Goal a: Write out the part of the passage on teaching chemistry starting at "A review of" and ending at "complex problem-solving process.", word for word.

Another effective strategy to reduce the gaps between student groups could be incorporating multiple representations into chemistry assessments. Most recently, Ralph and Lewis studied the impact of representations in assessments on general chemistry students’ performance (Ralph and Lewis, 2020). The study found that when the assessment items were supplemented with symbolic and mathematical representations (tables showing the ratio of moles of molecules in the chemical equations), overall performance of students improved significantly. More importantly, the improvement was more pronounced in students with standardized math test scores at the bottom quartile. The same effects were not observed when substituting symbolic representation or supplementing symbolic representation with particulate representation, which indicated mathematical representations might play a very unique role for certain disadvantaged student groups and should also be considered along with the Johnstone's triangles of representations.

Choosing an appropriate formula to solve a chemistry problem via the lens of scaffolding and metacognition

A review of literature indicated students have difficulties with formulas in chemistry might be due to a mixture of chemical formulas and mathematical formulas that are required in chemistry courses (Gulacar et al., 2013). For example, when asking to solve a percent yield problem, students might not be able to differentiate molecular and empirical formulas of chemical substances, or they might have difficulty in remembering or applying the mathematical formula of percent yield. Not knowing the names of chemical formulas or being able to identify the implicit information from the chemical formulas such as mole ratios could also lead to unsuccessful problem solving for chemistry problems. These students would benefit from instructional strategies that are designed to scaffold the complex problem-solving process.

Goal b: Repeat the rows starting at the line that contains "2576x1034 pixels. At" and ending with the last row, including both ends and keeping every character unchanged. Leave the pictures out.

Given entries:

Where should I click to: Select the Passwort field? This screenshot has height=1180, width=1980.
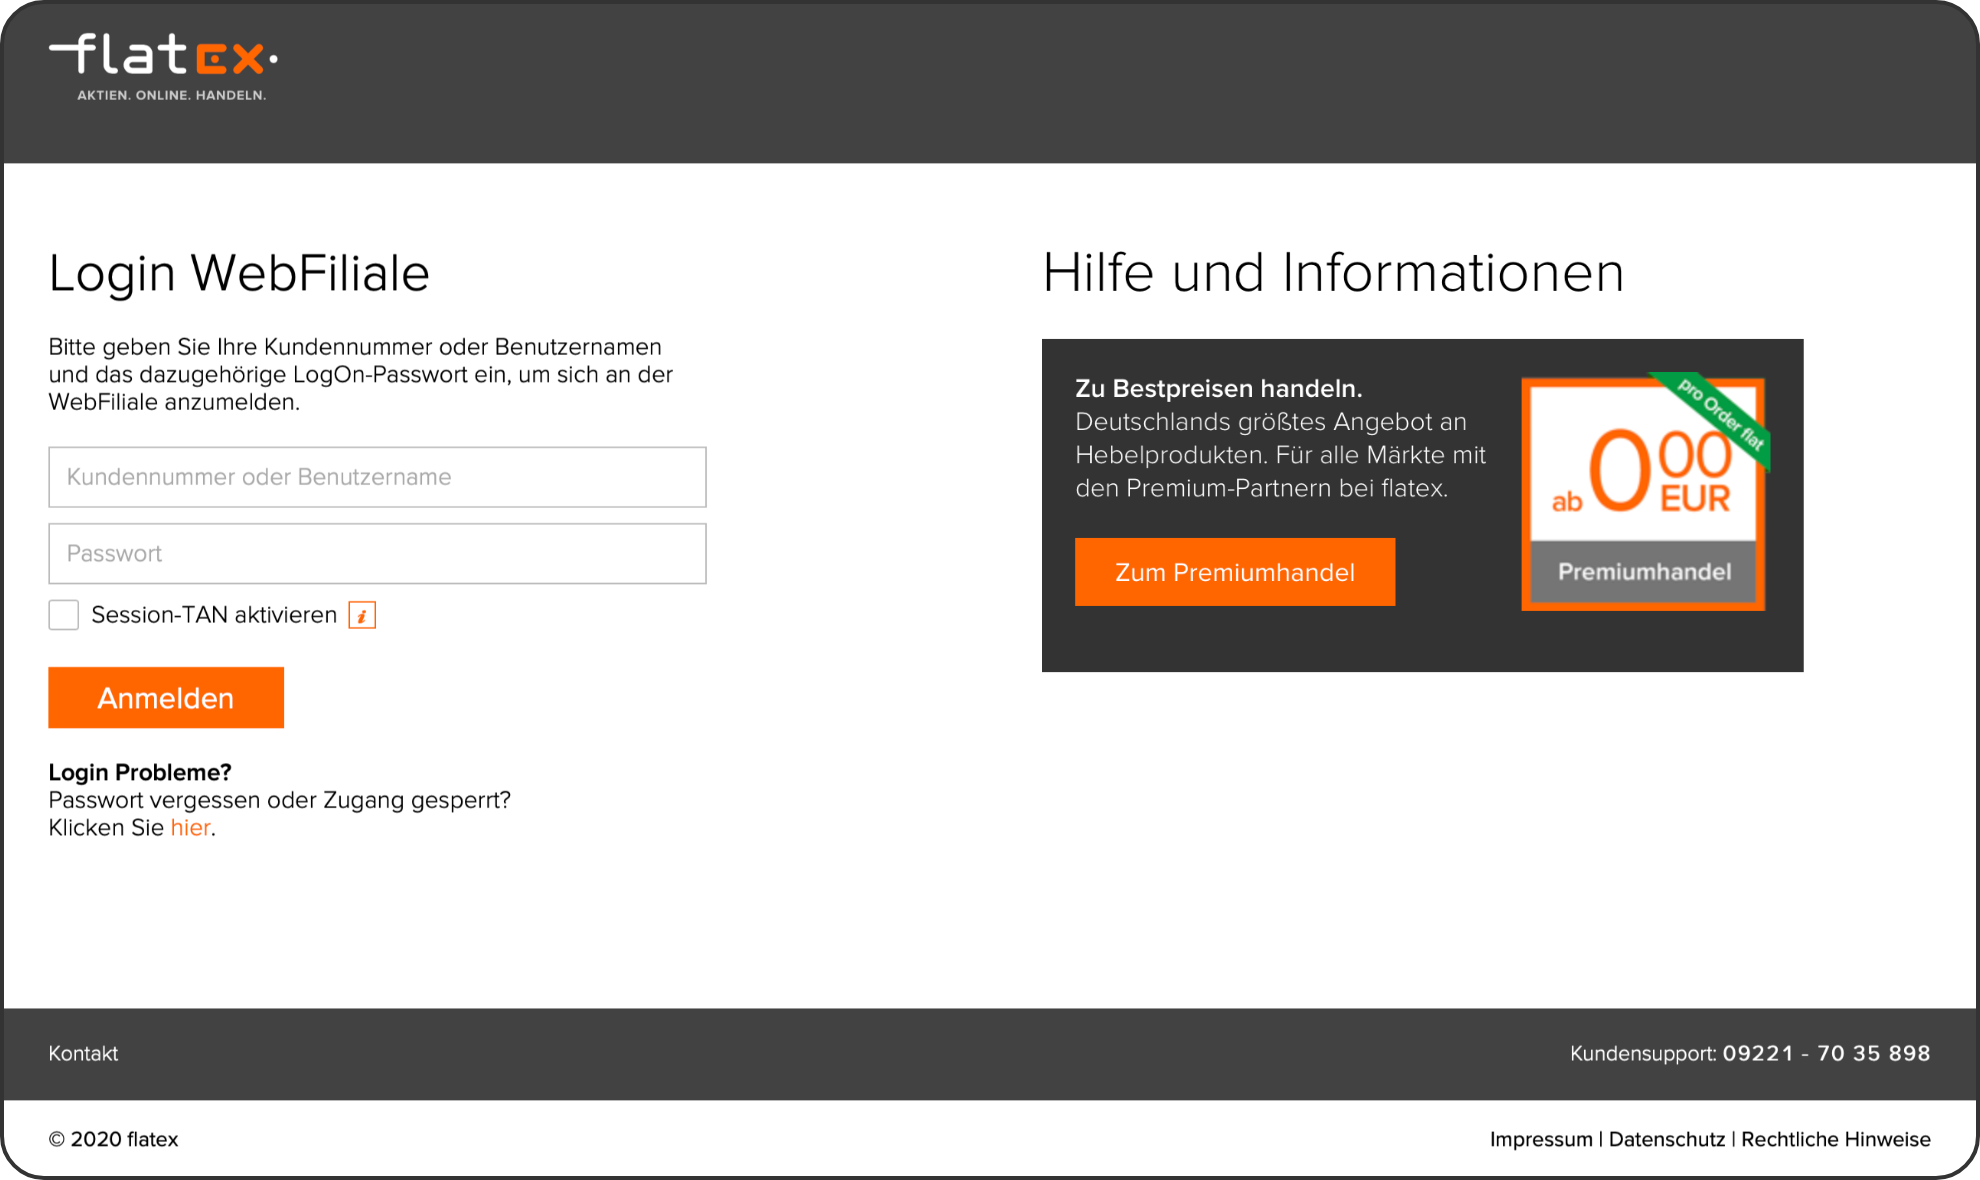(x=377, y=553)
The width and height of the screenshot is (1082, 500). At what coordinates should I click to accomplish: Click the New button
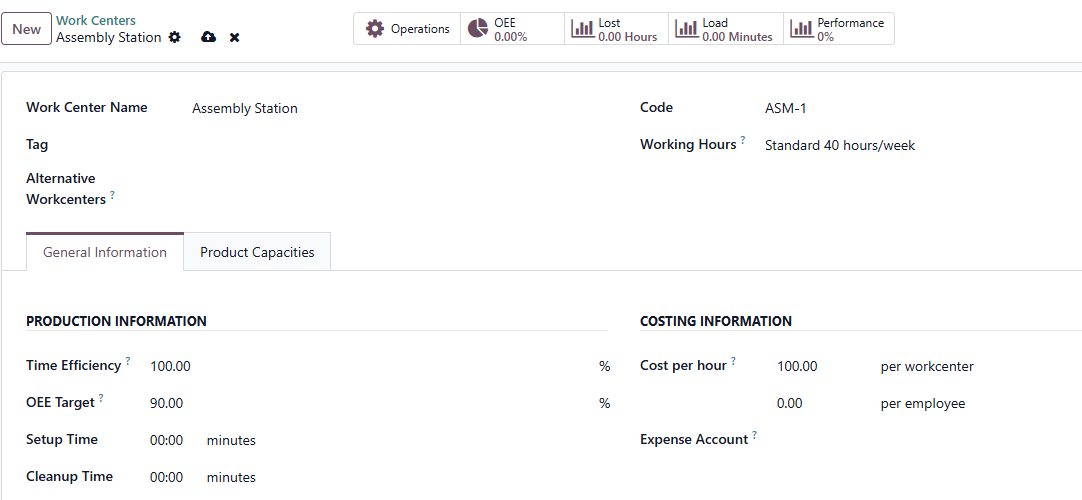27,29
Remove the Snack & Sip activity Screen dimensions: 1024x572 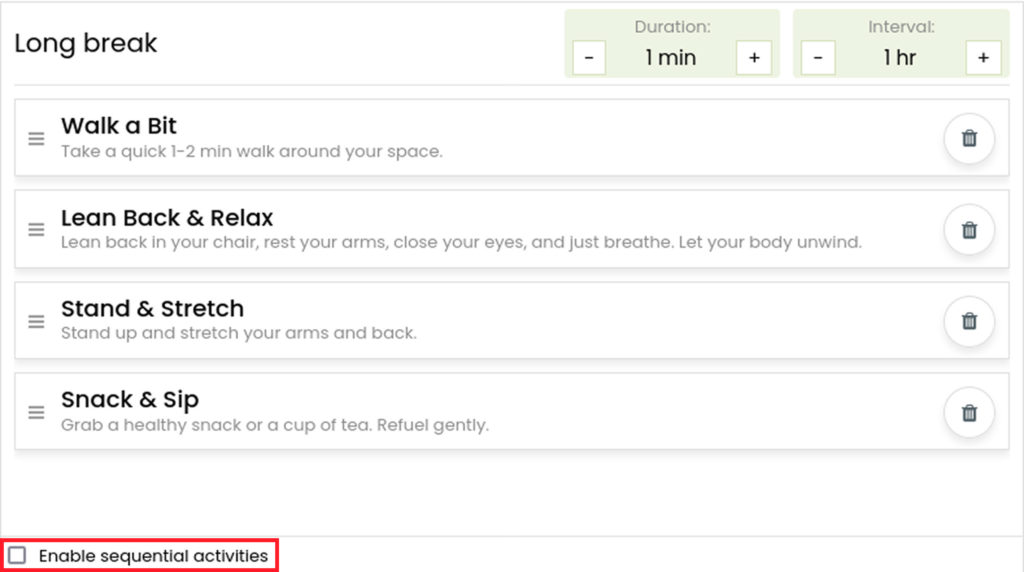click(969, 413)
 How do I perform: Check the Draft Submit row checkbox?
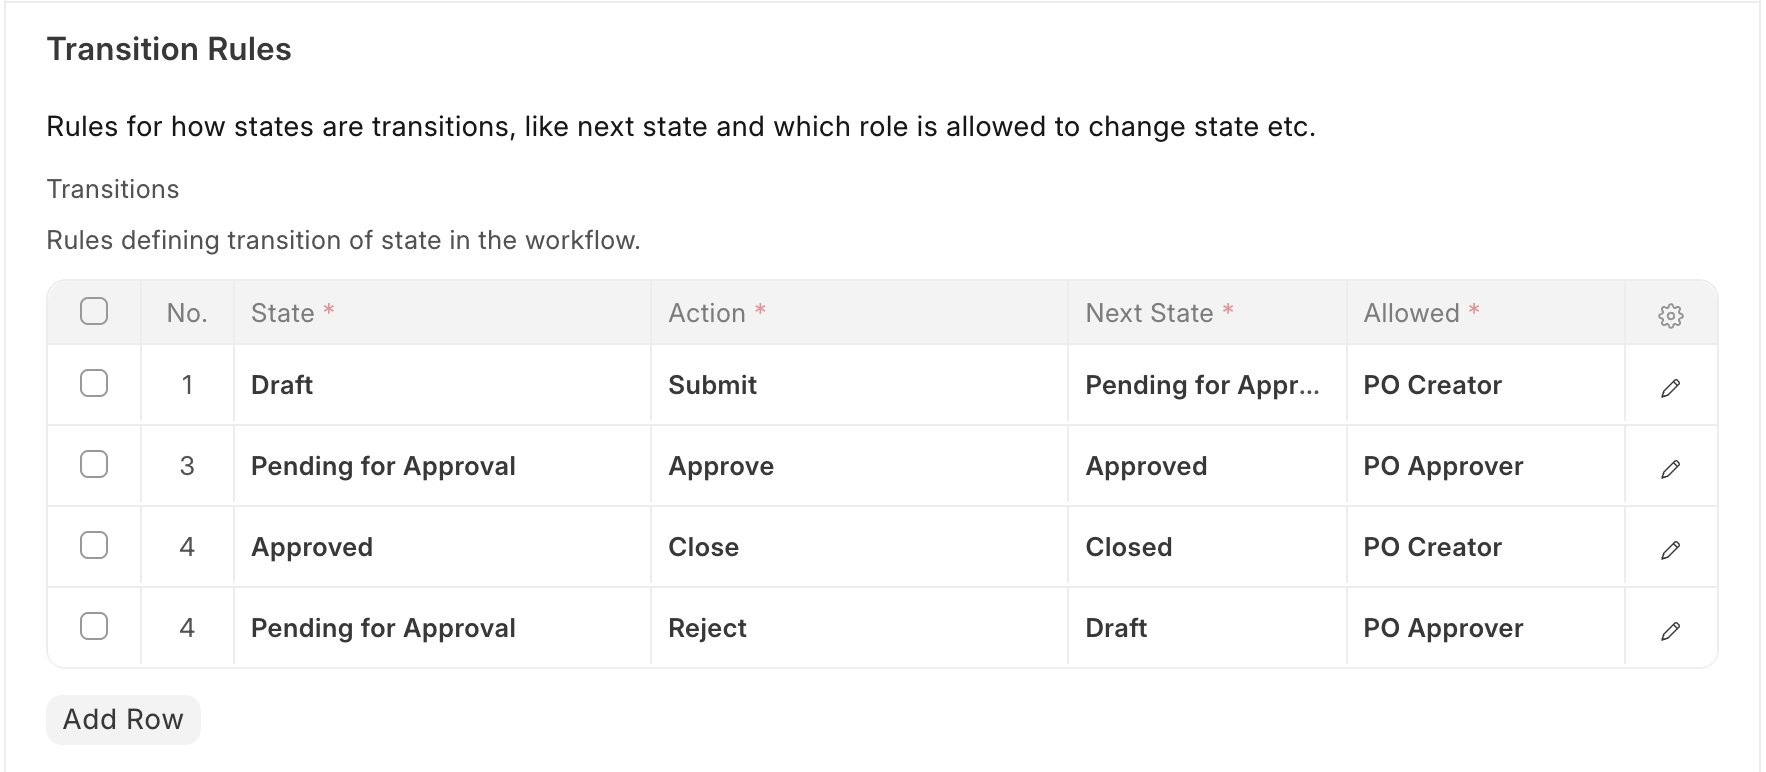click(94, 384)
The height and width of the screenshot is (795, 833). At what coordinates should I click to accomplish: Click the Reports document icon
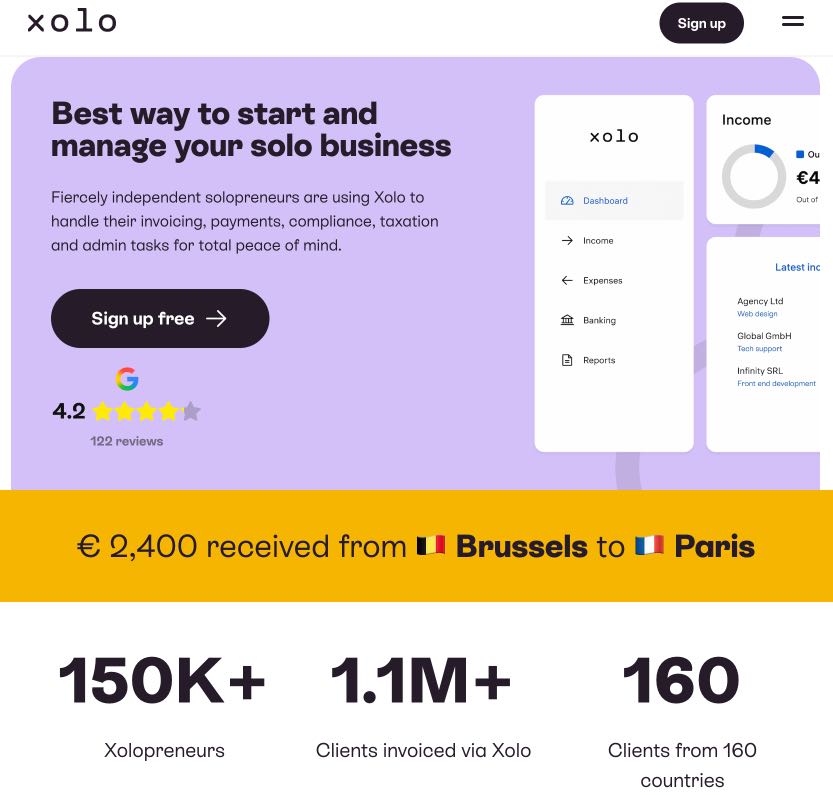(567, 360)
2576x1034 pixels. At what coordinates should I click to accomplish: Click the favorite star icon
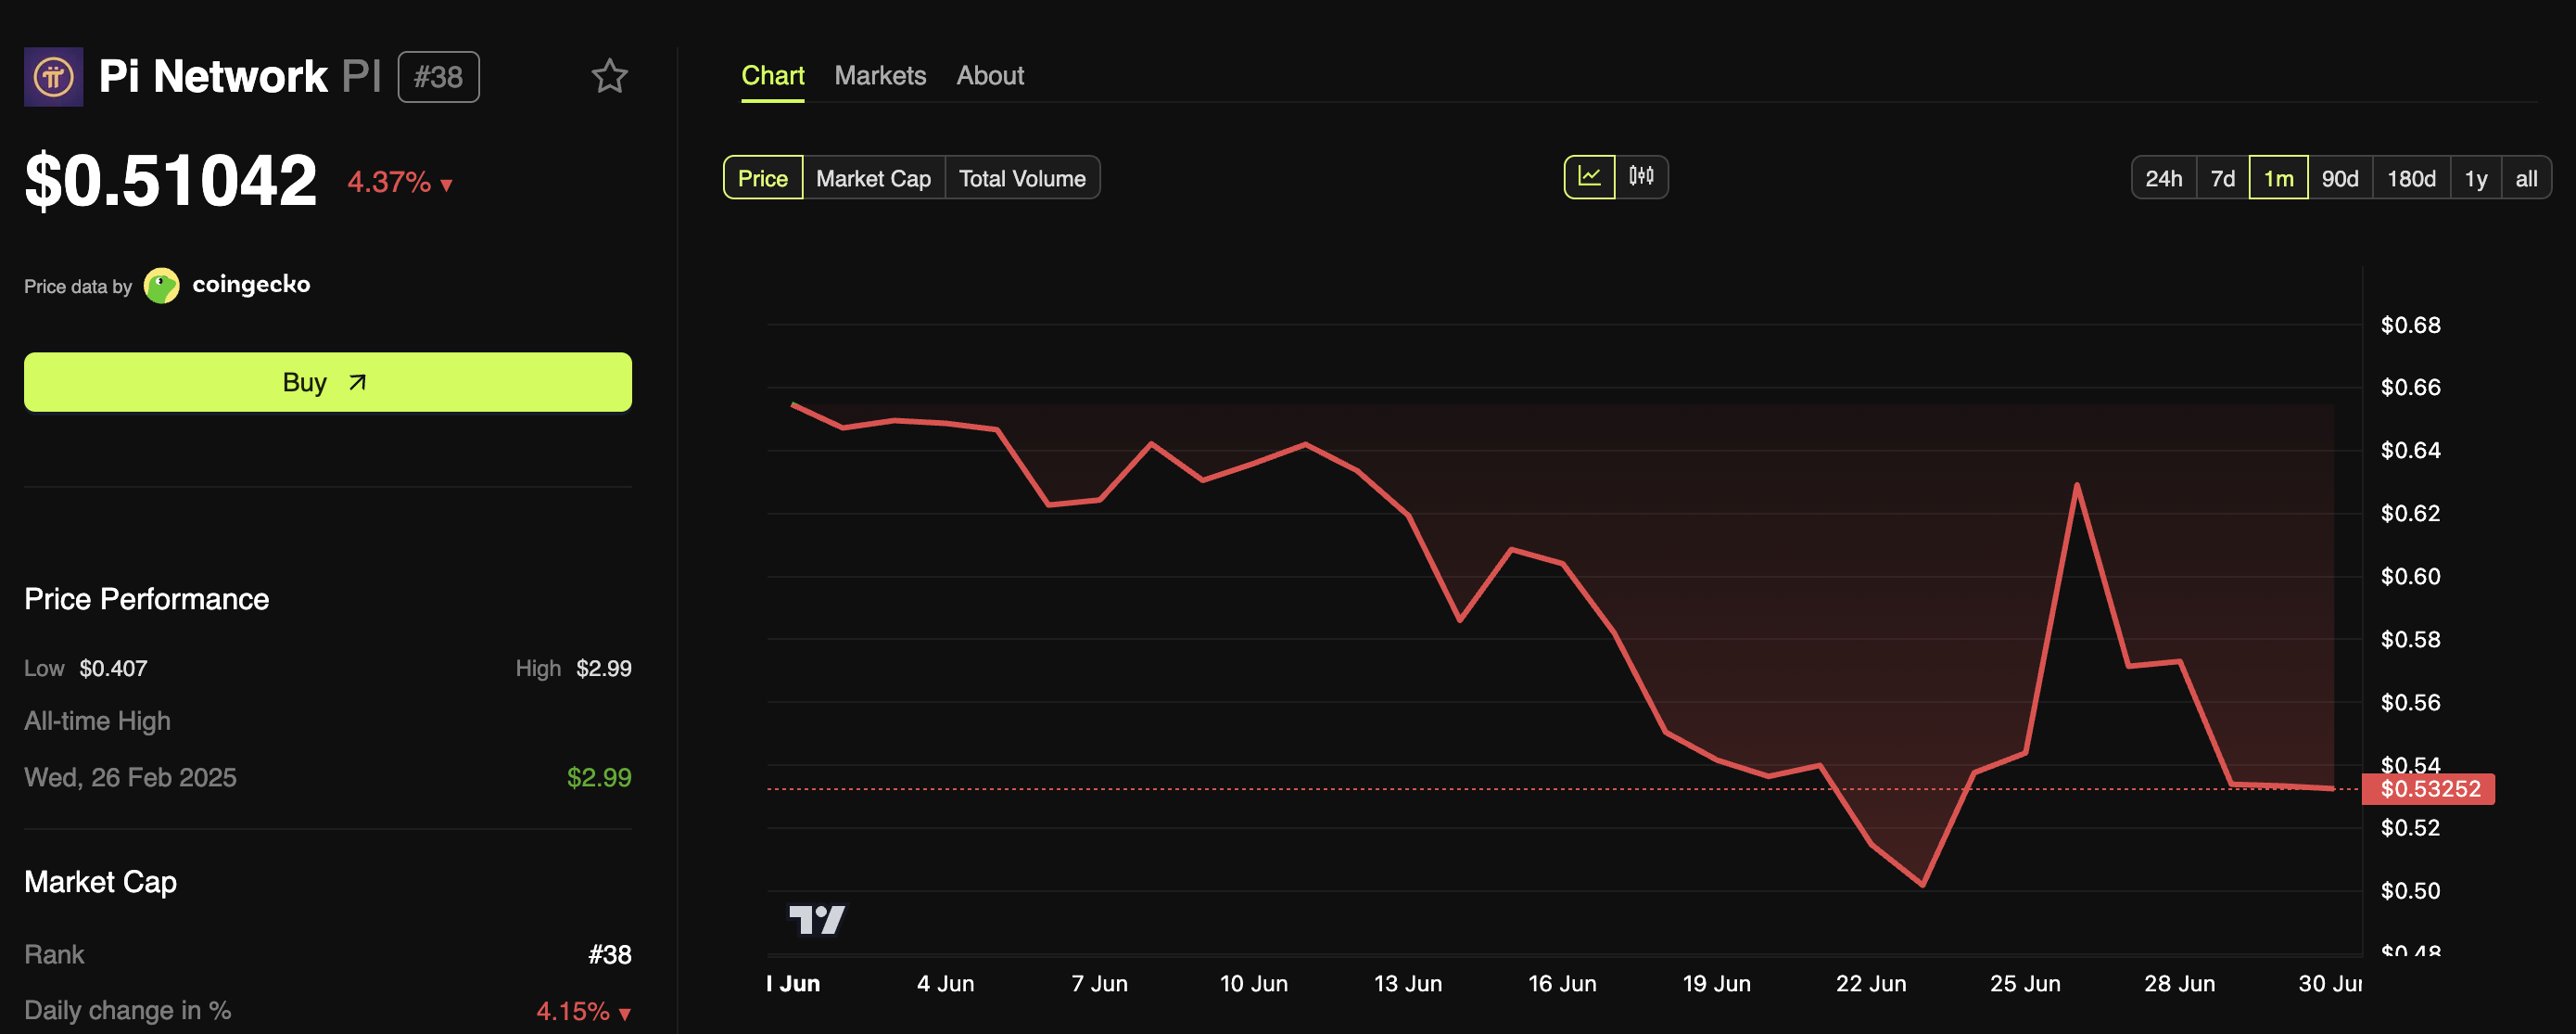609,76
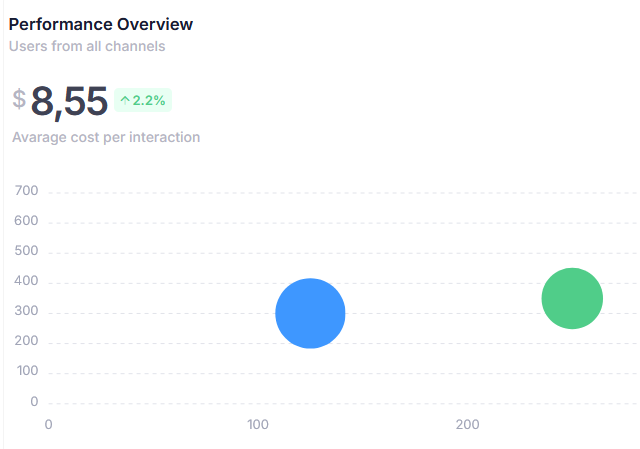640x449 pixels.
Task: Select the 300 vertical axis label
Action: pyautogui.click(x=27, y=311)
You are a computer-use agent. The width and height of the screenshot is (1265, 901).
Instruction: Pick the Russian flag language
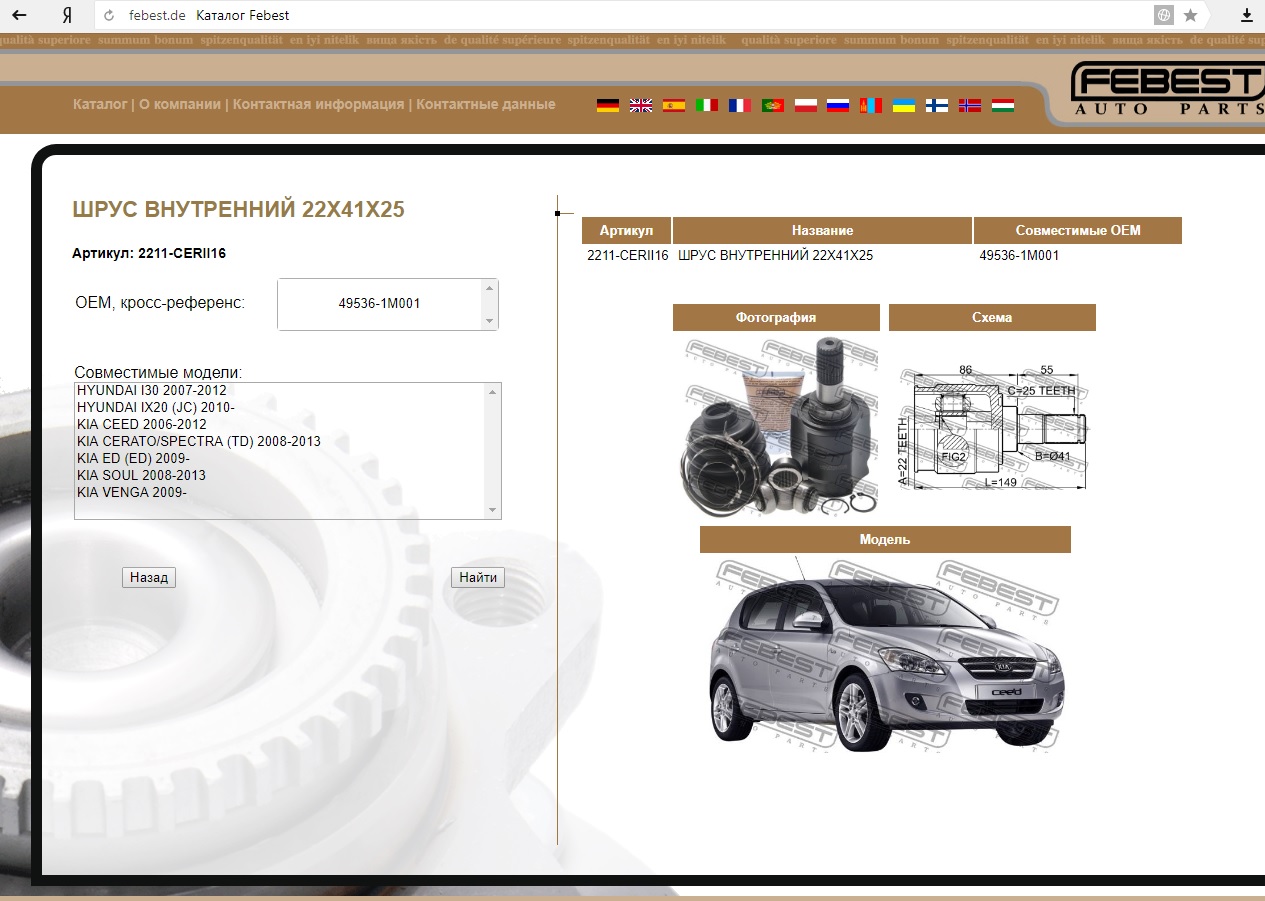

Final answer a:
A review of literature indicated students have difficulties with formulas in chemistry might be due to a mixture of chemical formulas and mathematical formulas that are required in chemistry courses (Gulacar et al., 2013). For example, when asking to solve a percent yield problem, students might not be able to differentiate molecular and empirical formulas of chemical substances, or they might have difficulty in remembering or applying the mathematical formula of percent yield. Not knowing the names of chemical formulas or being able to identify the implicit information from the chemical formulas such as mole ratios could also lead to unsuccessful problem solving for chemistry problems. These students would benefit from instructional strategies that are designed to scaffold the complex problem-solving process.

Final answer b:
2576x1034 pixels. At what coordinates should I click to accomplish: Click the favorite star icon
609,76
640x449 pixels.
Task: Select the 300 vertical axis label
Action: pyautogui.click(x=27, y=311)
You are a computer-use agent. The width and height of the screenshot is (1265, 901).
Instruction: Pick the Russian flag language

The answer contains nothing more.